# Problem to work on
Below is a block of records: output all of them exactly and leave out the pictures.

======

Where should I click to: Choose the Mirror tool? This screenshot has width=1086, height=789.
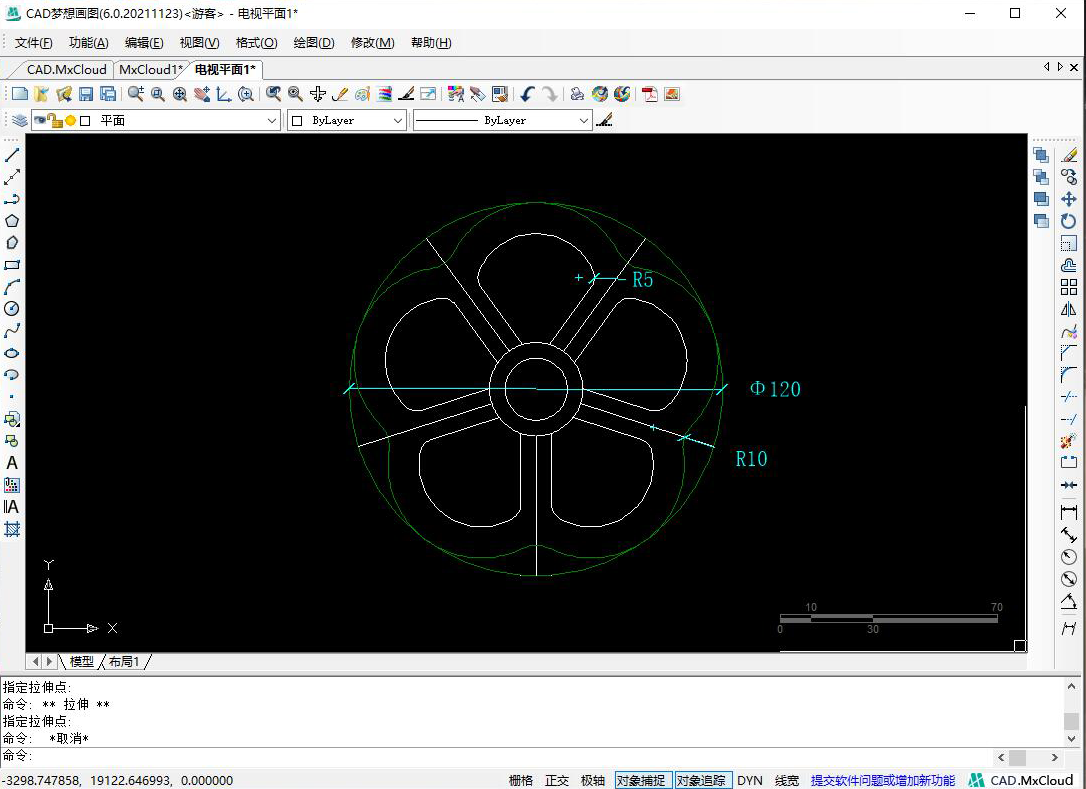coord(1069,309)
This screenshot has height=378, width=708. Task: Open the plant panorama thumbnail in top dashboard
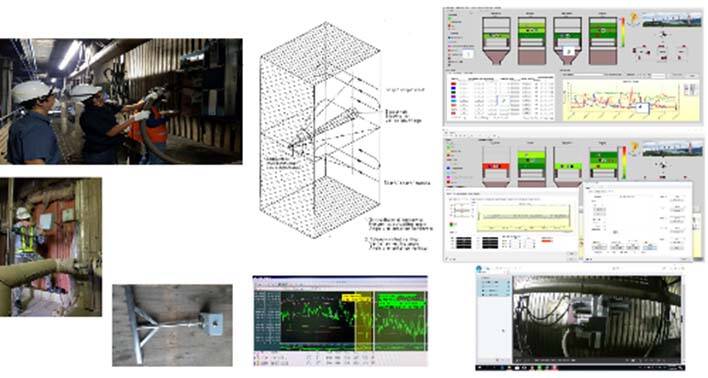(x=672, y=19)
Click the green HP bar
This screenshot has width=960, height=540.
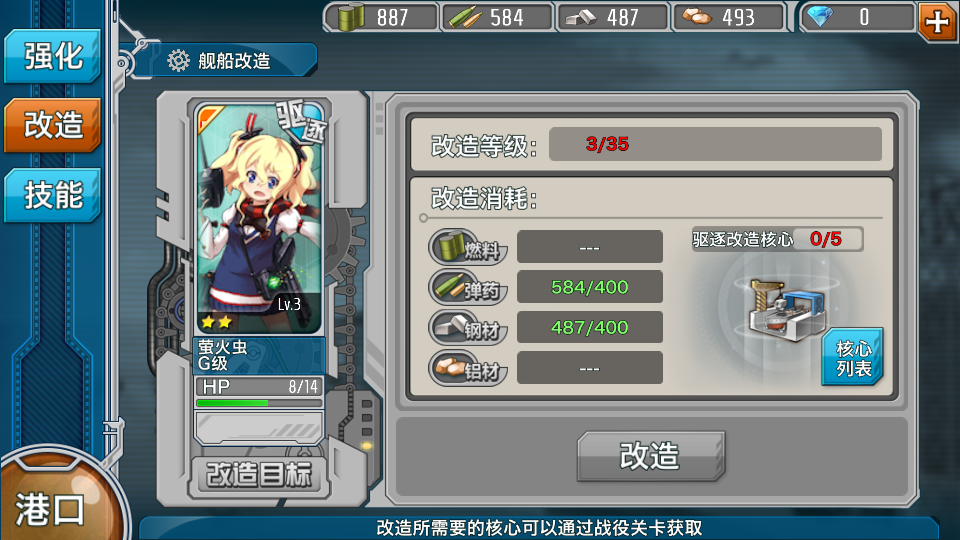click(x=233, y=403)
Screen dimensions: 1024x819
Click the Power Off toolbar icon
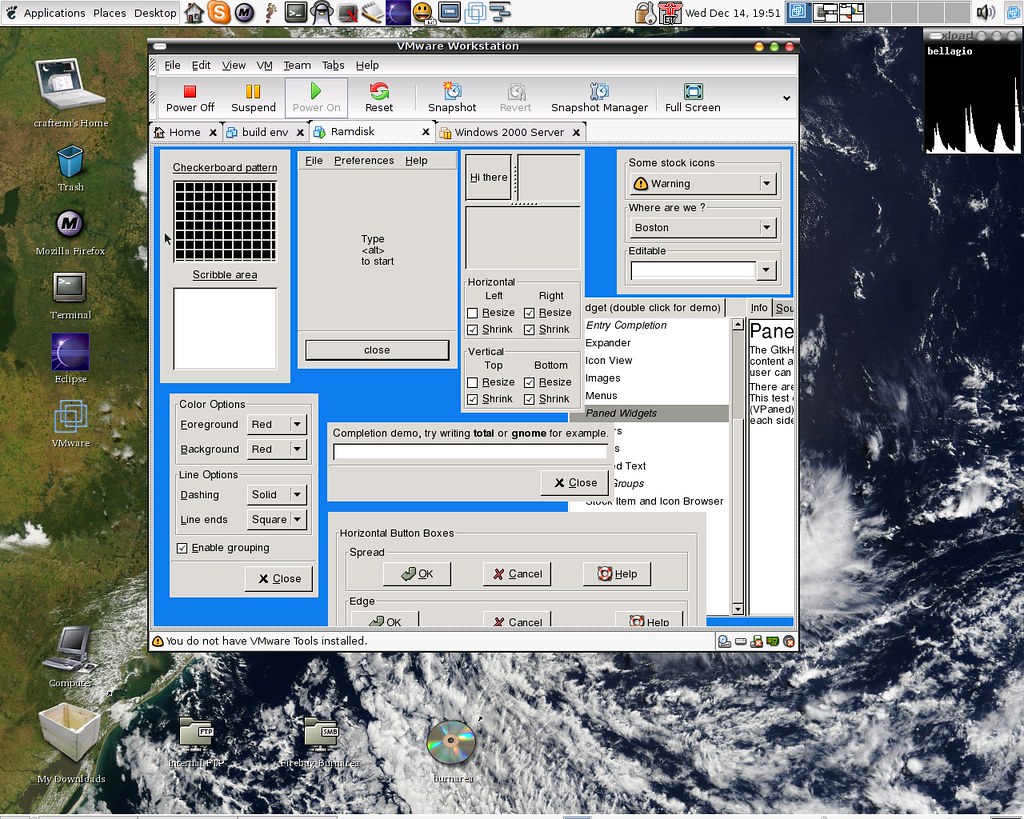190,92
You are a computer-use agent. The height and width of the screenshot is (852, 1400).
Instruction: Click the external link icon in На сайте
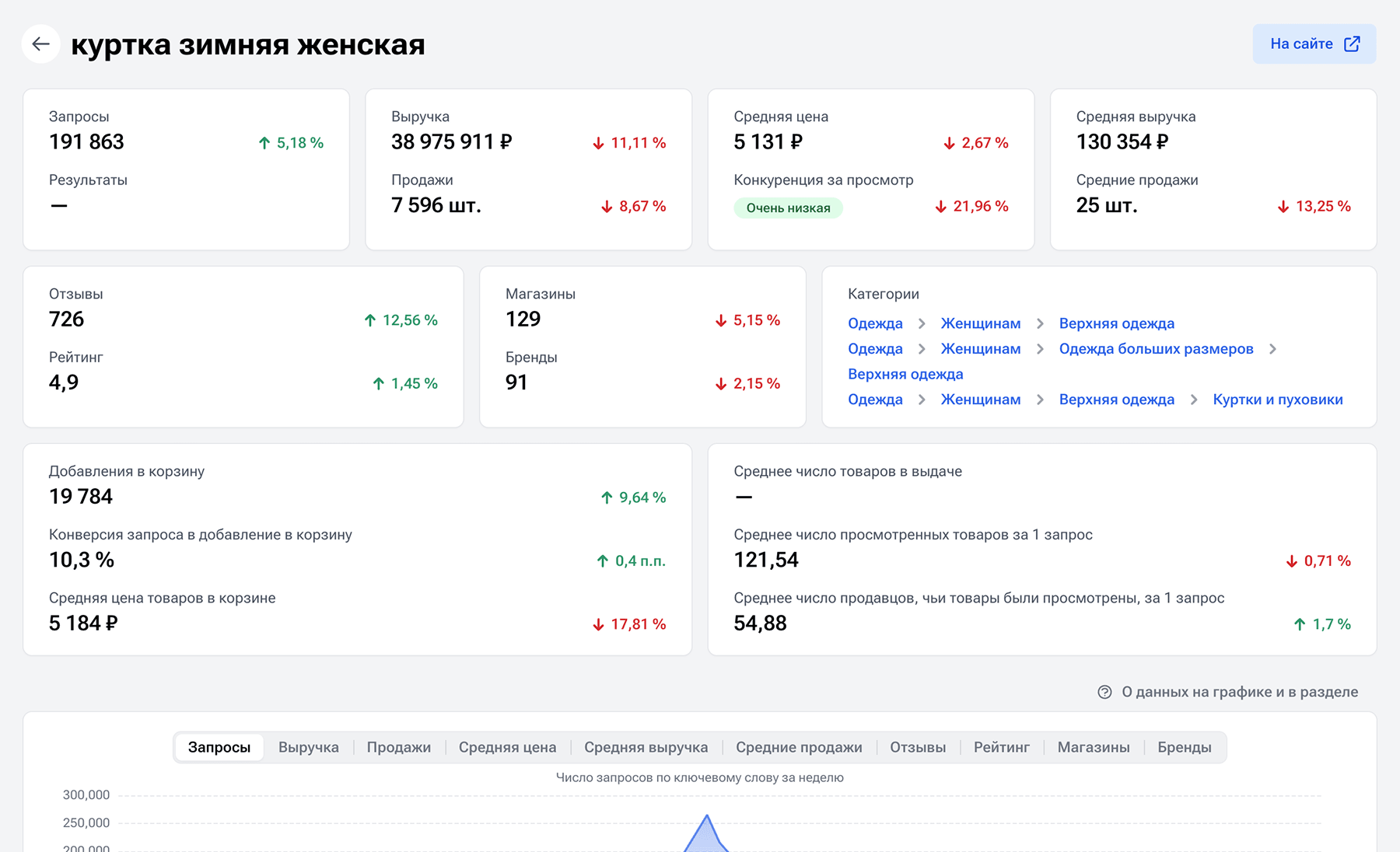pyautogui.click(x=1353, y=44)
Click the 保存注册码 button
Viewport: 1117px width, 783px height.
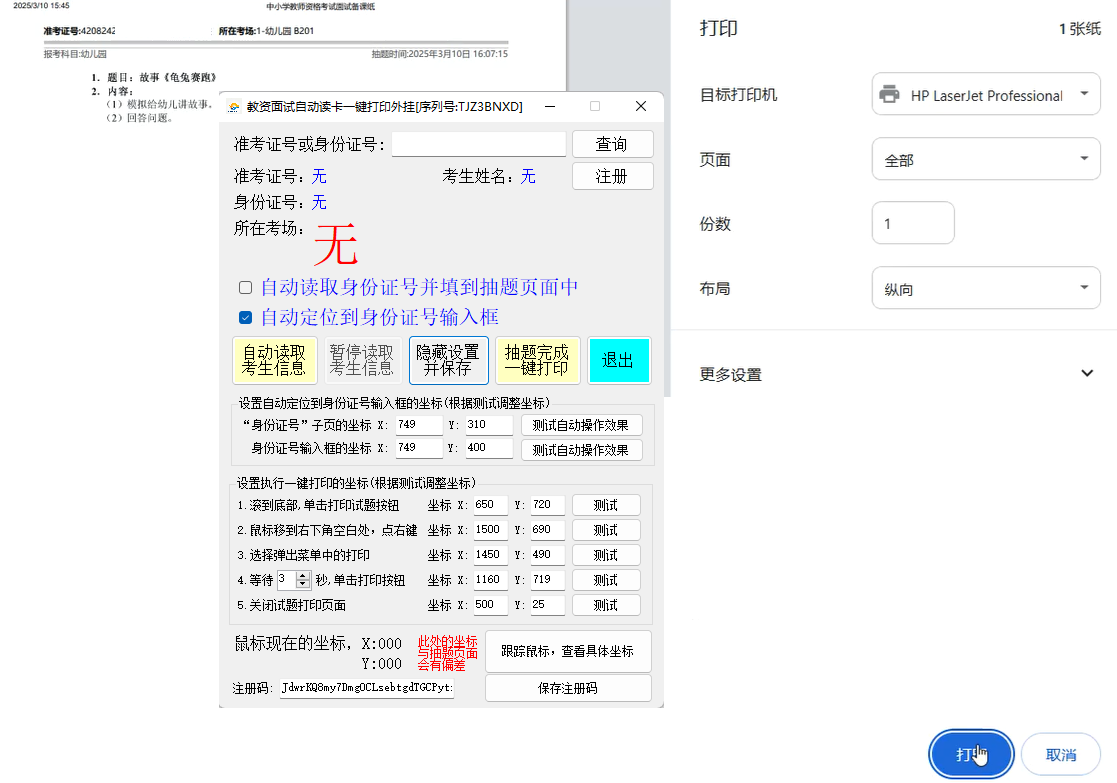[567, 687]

======

# Final answer
Where should I click to: Choose the Mirror tool? This screenshot has width=1086, height=789.
coord(1069,309)
This screenshot has height=378, width=708. Task: Open the plant panorama thumbnail in top dashboard
(x=672, y=19)
Click the green HP bar
This screenshot has width=960, height=540.
click(x=233, y=403)
Screen dimensions: 1024x819
Click the Power Off toolbar icon
190,92
You are a computer-use agent. The height and width of the screenshot is (852, 1400).
Instruction: Click the external link icon in На сайте
pyautogui.click(x=1353, y=44)
Click the 保存注册码 button
Viewport: 1117px width, 783px height.
[567, 687]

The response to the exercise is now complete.